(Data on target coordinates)
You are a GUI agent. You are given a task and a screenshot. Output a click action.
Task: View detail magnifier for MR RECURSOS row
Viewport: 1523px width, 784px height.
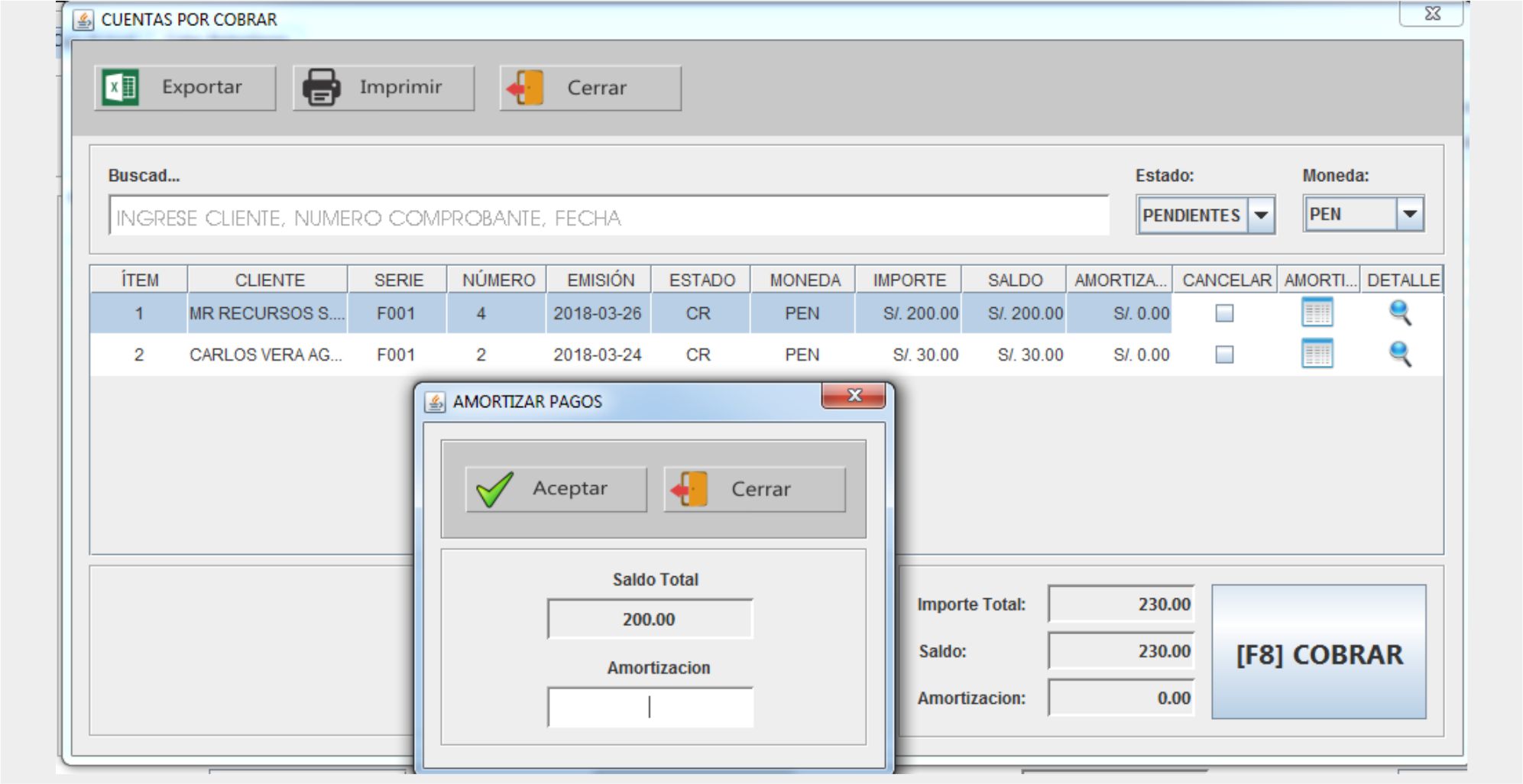pos(1399,313)
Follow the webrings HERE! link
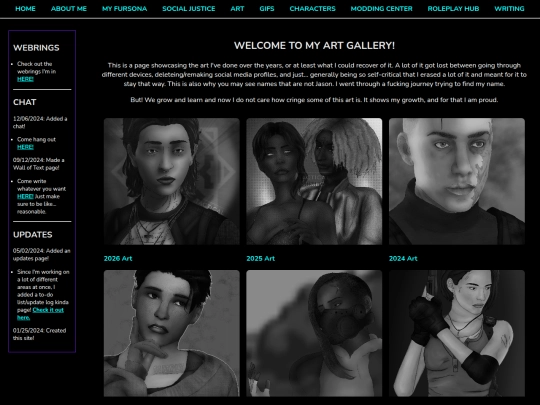 [x=25, y=79]
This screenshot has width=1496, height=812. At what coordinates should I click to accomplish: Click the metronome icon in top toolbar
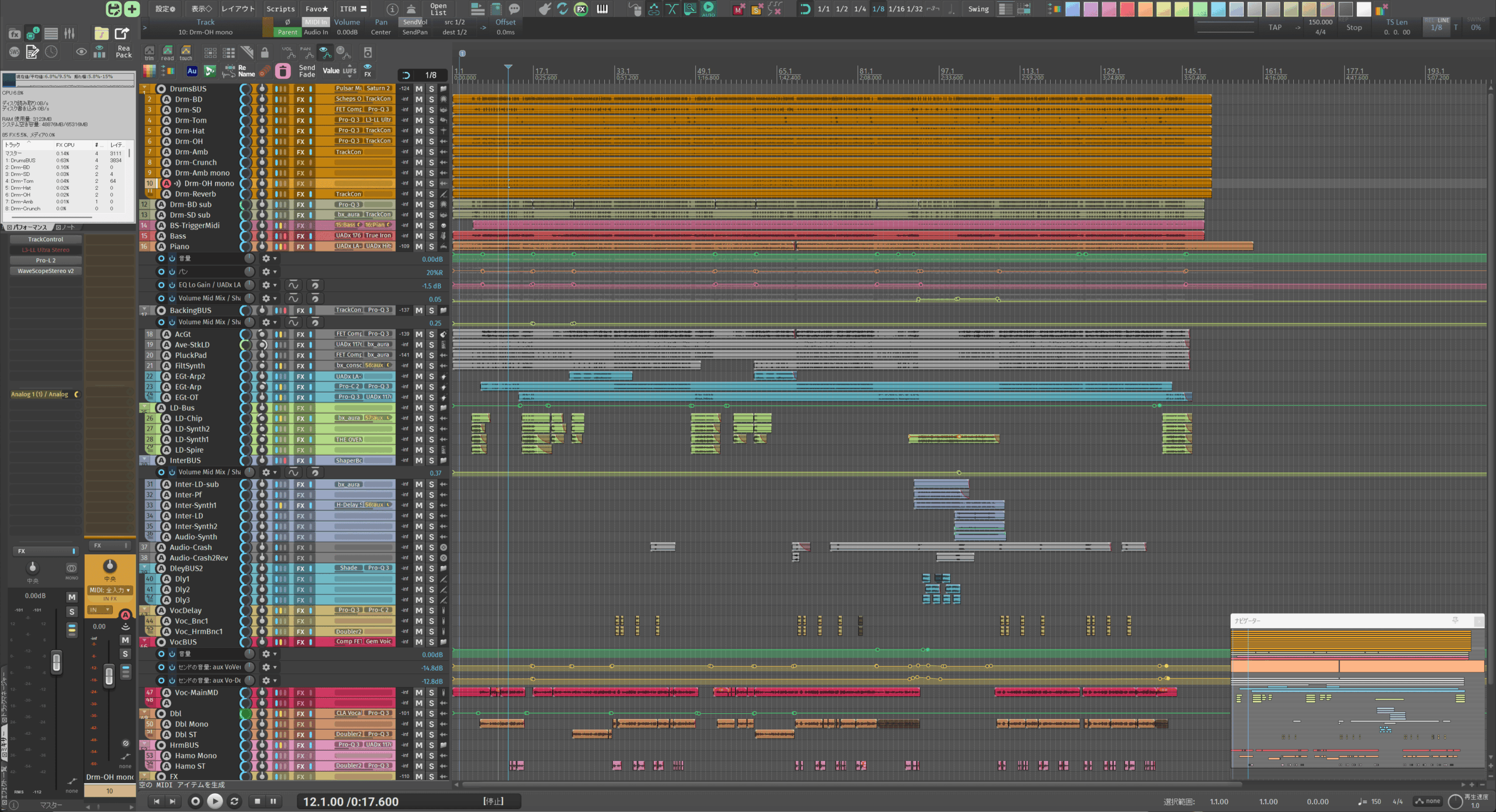411,9
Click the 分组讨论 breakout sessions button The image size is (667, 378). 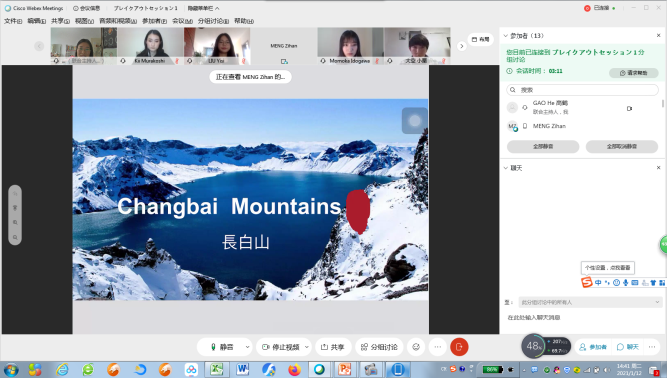click(x=379, y=347)
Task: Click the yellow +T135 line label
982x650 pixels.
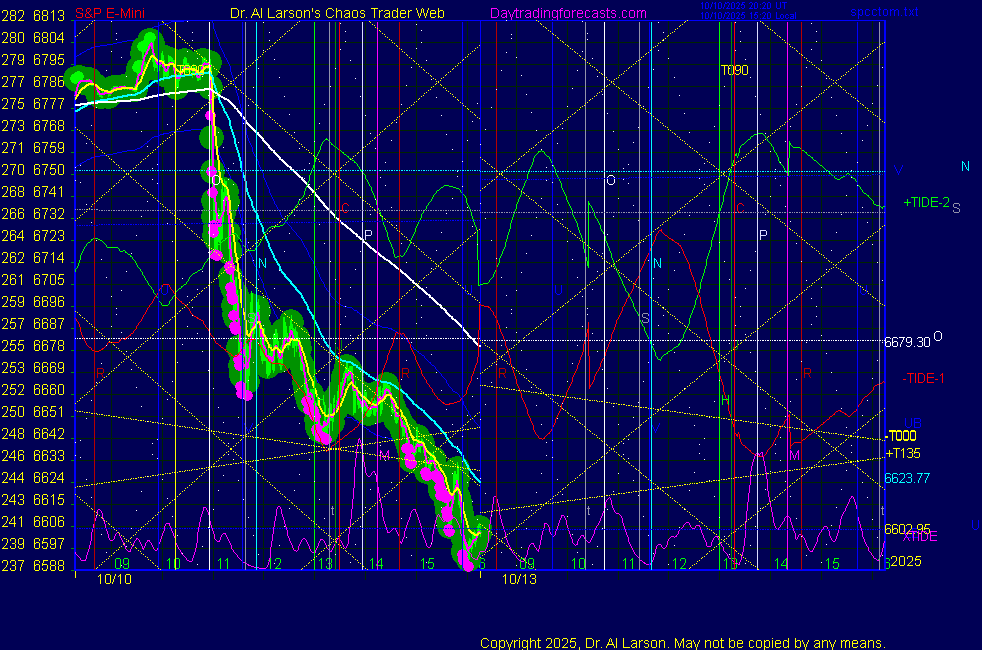Action: (902, 453)
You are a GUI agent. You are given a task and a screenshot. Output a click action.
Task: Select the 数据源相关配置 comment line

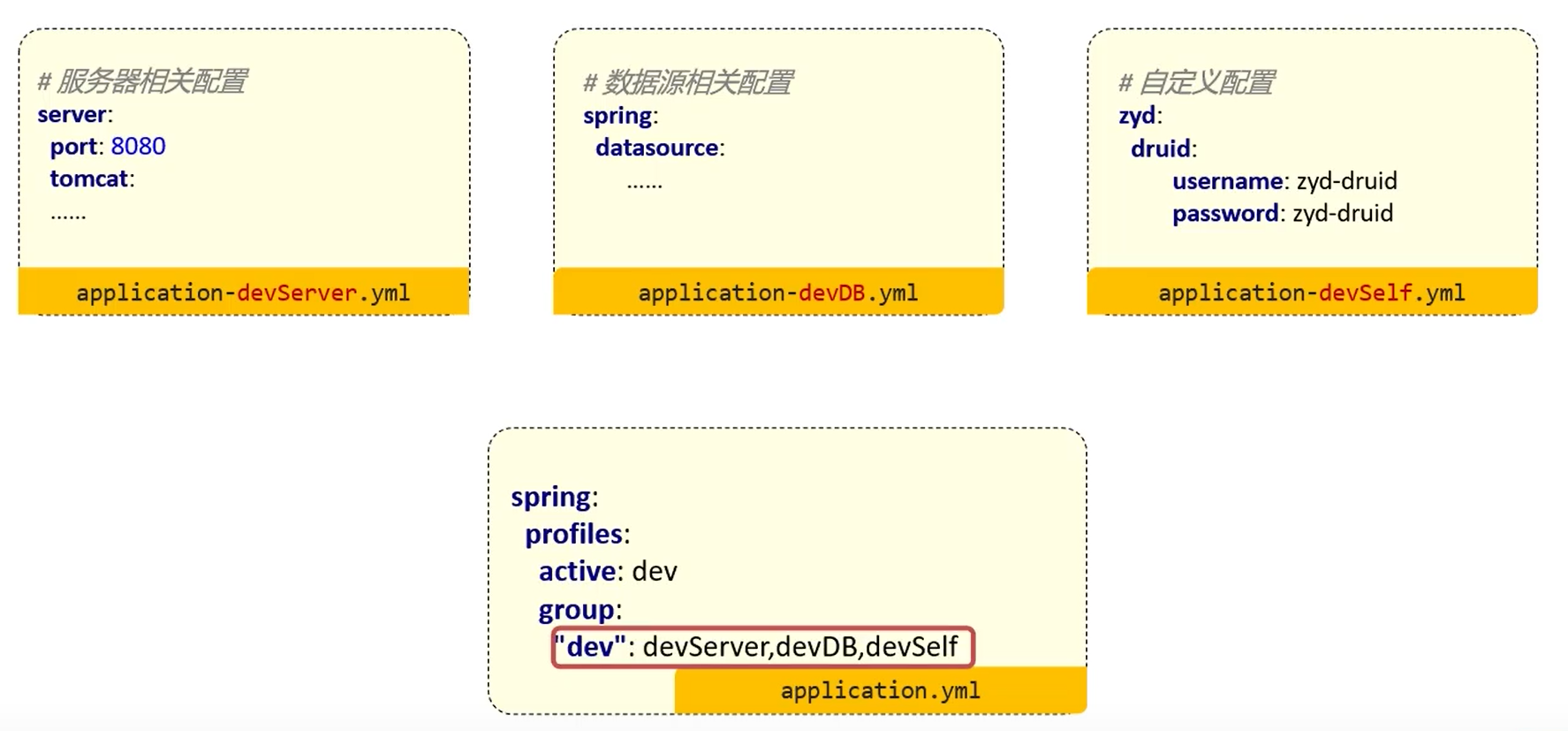coord(687,83)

# What to produce
Substitute "green" for "yellow" in the lines of data starting with the line that contains "Task: Click the yellow +T135 line label" and going on through the end of the data, leaving everything else unchanged and omitting the pictures from your answer.

# Finished answer
Task: Click the green +T135 line label
982x650 pixels.
Action: (902, 453)
You are a GUI agent. You are given a task and a screenshot. Output a click action.
Task: Select the 数据源相关配置 comment line

coord(687,83)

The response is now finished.